The BMP family is modulated in both ASCs and chondrocytes after co-culture. (a) Variation in gene expression of the BMP family members, BMP-2, BMP-4, BMP-5, BMP-6, and BMP-7, in ASCs and chondrocytes after mono- and co-culture, is revealed by semi-quantitative PCR. GAPDH and β-Actin were used as the internal controls. The gels shown are represent ative of three different experiments (n = 3). The cultured cell samples were taken from 1, 2, 3, 5, and 7 d. (b) Quantitative real-time PCR confirmed the different expression of BMPs in both ASCs and chondrocytes. GAPDH was used as the internal control. The △Ct method was used to calculate the fold changes. The data presented are the means of three different experiments (n = 3). BMP-4/-5/-7 in ASCs and BMP-6/-7 in chondrocytes showed no expression, consistent with the results of semi-quantitative PCR. The cultured cell samples were taken on the fifth day. The *, **, and *** represent P < 0.05, P < 0.01, and P < 0.000 1, respectively. The error bar reflects the SD.

Figure 4

VEGF members and vascular-related growth factors are regulated in both ASCs and chondrocytes after co-culture. (a) The VEGFs include VEGFA and VEGFB and the FGFs include FGF-1 and FGF-2. VEGFs, HIF-1α, and FGFs in ASCs and chondrocytes after mono- and co-culture were detected by semi-quantitative PCR. GAPDH and β-Actin were used as the internal controls.

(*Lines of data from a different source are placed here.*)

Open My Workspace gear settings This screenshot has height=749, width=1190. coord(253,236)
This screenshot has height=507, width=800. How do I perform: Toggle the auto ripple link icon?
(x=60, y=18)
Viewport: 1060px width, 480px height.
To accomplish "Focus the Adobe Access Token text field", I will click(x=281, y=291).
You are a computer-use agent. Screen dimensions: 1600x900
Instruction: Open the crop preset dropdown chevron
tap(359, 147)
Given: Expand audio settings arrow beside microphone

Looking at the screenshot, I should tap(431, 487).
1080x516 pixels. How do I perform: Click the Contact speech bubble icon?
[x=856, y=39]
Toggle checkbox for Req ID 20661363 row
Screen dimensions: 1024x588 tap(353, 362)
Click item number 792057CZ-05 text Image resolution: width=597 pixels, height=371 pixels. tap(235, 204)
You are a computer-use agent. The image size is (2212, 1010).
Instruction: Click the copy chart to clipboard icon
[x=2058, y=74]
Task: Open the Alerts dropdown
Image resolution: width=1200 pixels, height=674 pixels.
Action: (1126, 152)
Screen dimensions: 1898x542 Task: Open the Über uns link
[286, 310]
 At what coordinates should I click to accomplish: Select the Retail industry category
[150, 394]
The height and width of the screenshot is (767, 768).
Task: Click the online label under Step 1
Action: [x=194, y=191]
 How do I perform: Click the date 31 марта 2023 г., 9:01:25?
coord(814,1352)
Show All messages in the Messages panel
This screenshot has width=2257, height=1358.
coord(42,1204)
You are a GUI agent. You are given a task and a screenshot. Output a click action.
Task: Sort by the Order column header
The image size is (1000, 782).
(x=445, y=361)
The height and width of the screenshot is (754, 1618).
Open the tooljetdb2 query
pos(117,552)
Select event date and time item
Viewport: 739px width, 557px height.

The gels shown are representative of three different experiments (n = 3). The cultured cell samples were taken from 1, 2, 3, 5, and 7 d. (b) Quantitative real-time PCR confirmed the differential expression of VEGFs, HIF-1α, and FGFs in both ASCs and chondrocytes on the fifth day. GAPDH was used as the internal control. The △Ct method was used to calculate the fold changes. The data presented are the means of three different experiments (n = 3). The *, **, and *** represent P < 0.05, P < 0.01, and P < 0.000 1, respectively. The error bar reflects the SD.

Figure 5

Relevant growth factors have varied expression in ASCs and chondrocytes after co-culture. (a) Semi-quantitative PCR revealed variations in IGF-1, PDGF, EGF, VE-ca, and TGF-β₁ in ASCs and chondrocytes after mono- and co-culture. GAPDH and β-Actin were used as the internal controls. The gels shown are representative of three different experiments (n = 3). The cultured cell samples were taken from 1, 2, 3, 5, and 7 d. (b) Quantitative real-time PCR confirmed the differential expressions of relevant growth factors in both ASCs and chondrocytes on the fifth day. The △Ct method was used to calculate the fold changes. The data presented are the means of three different experiments (n = 3). EGF and VE-ca showed no expression in ASCs and chondrocytes. The *, **, and *** represent P < 0.05, P < 0.01, and P < 0.000 1, respectively. The error bar reflects the SD.